Any tips/explanations or examples are very appreciated as I searched for similar problems and could not find what would help me.
 A: The first thing you need to do is write out the log-likelihood function for the analysis.  Given observed data $z_1,...,z_n \sim \text{IID }g(\mu, \sigma, v)$ you have the log-likelihood function:
$$\begin{align}
\ell_\mathbf{z}(\mu, \sigma, v)
&= -\frac{n}{2} \log(\pi) + n \log \Gamma(\tfrac{v+1}{2}) - n \log \Gamma(\tfrac{v}{2}) - \frac{n}{2} \log(v) - n \log(\sigma) \\[6pt] 
&\quad - \frac{v+1}{2} \sum_{i=1}^n \log \bigg( 1 + \frac{(z_i-\mu)^2}{v \sigma^2} \bigg).
\end{align}$$
Once you have the function you want to maximise, you find the MLE using standard calculus methods or using an automated optimisation function.  In order to find the MLE using an optimisation function (e.g., optim in R) you would program this function and then apply the optimisation function using a stipulated starting point for the iteration.  If you want the computation to perform better you can first determine the gradient vector and Hessian matrix for the log-likelihood function and build this into the optimisation (rather than relying on numeric estimation of these derivatives).

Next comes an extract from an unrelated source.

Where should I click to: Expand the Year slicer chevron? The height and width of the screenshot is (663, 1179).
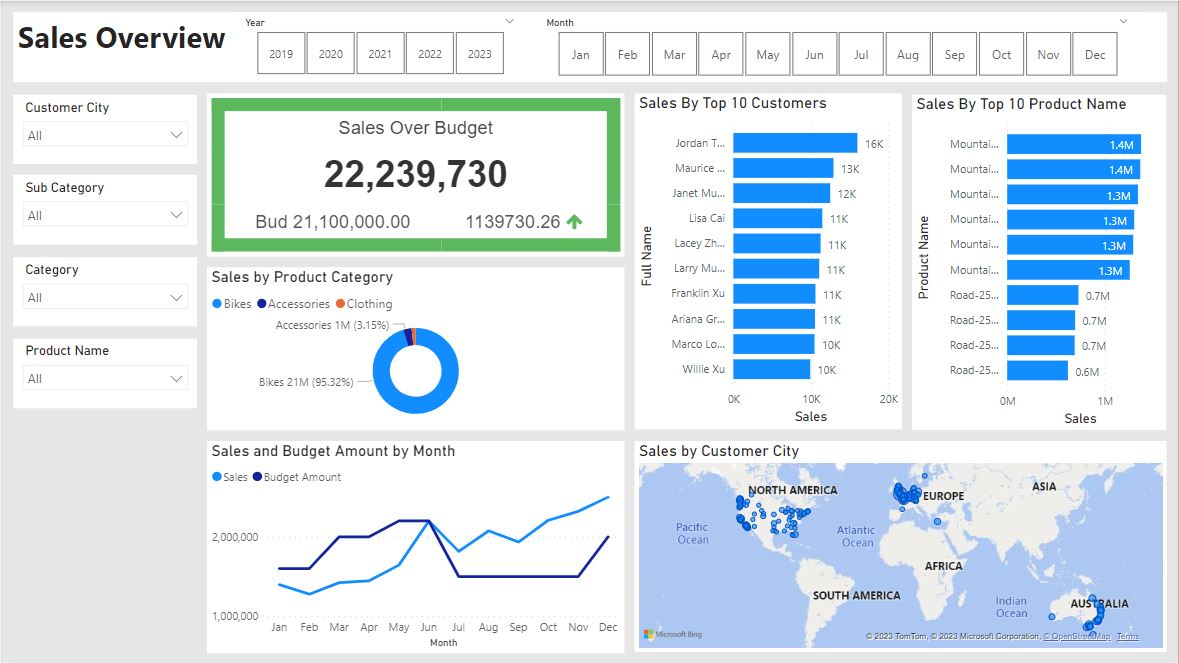pyautogui.click(x=509, y=21)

Implementation in R: Here is some code to implement this MLE analysis in R in a simple way, without analytic computation of the gradient or Hessian.  First we program the log-likelihood function above, then we program a function to optimise this function for an input vector of data.  In order to use unconstrained optimisation, I have chosen to parameterise the objective function in terms of the unconstrained parameter vector $(\mu, \log \sigma, \log v) \in \mathbb{R}^3$.  (This is a useful trick to use when programming optimisation routines, since it makes your functions more stable and less complicated.  It can also improve efficiency in some cases.)
my.loglikelihood <- function(z, mu, logsigma, logdf) {
  n     <- length(z)
  df    <- exp(logdf)
  sigma <- exp(logsigma)
  LL    <- -(n/2)*log(pi) + n*lgamma((df+1)/2) - n*lgamma(df/2) - (n/2)*log(df) -
           n*log(sigma) - ((df+1)/2)*sum(log(1 + (1/df)*((z-mu)/sigma)^2))
  LL }

my.MLE <- function(z, ..., verbose = FALSE) {
  NEGLOGLIKE <- function(par) { -my.loglikelihood(z, par[1], par[2], par[3]) }
  PAR0   <- c(mean(z), log(sd(z)), 0)
  OPTIM  <- optim(fn = NEGLOGLIKE, par = PAR0, ...)
  PARHAT <- OPTIM$par
  MLE    <- c(PARHAT[1], exp(PARHAT[2]), exp(PARHAT[3]), -OPTIM$value/n)
  names(MLE) <- c('MLE.mu', 'MLE.sigma', 'MLE.df', 'mean.maxLL')
  if (verbose) { list(MLE = MLE, optim = OPTIM) } else { MLE } }

Now that we've programmed these functions, let's see if we can get reasonable estimates of some mock data generated from your model, where the true parameters are known.
#Set parameters
n <- 10^5
mu    <- 6
sigma <- 2
df    <- 5

#Generate mock data from the model
set.seed(1)
z <- mu + sigma*rt(n, df)

#Find the MLE
my.MLE(z)

    MLE.mu  MLE.sigma     MLE.df mean.maxLL 
  5.992100   1.991335   4.962242  -2.317977

As you can see, the MLE function appears to work well on this mock data, and it is able to estimate the parameters well.  Have a read through this code and make sure you understand what each part is doing.  Try rewriting your own code bit by bit to get it working and then compare your finished code with this code above to see how your version differs from the above.
In terms of answering your specific queries, as you can see, the input function for optim is the objective function you want to optimise.  Since optim minimises the objective function, the input I have used here is the negative of the log-likelihood function, which I have called NEGLOGLIKE.  The degrees-of-freedom is one of the variables being optmised, so we don't put in a value for this (other than a starting value for the numerical optimisation).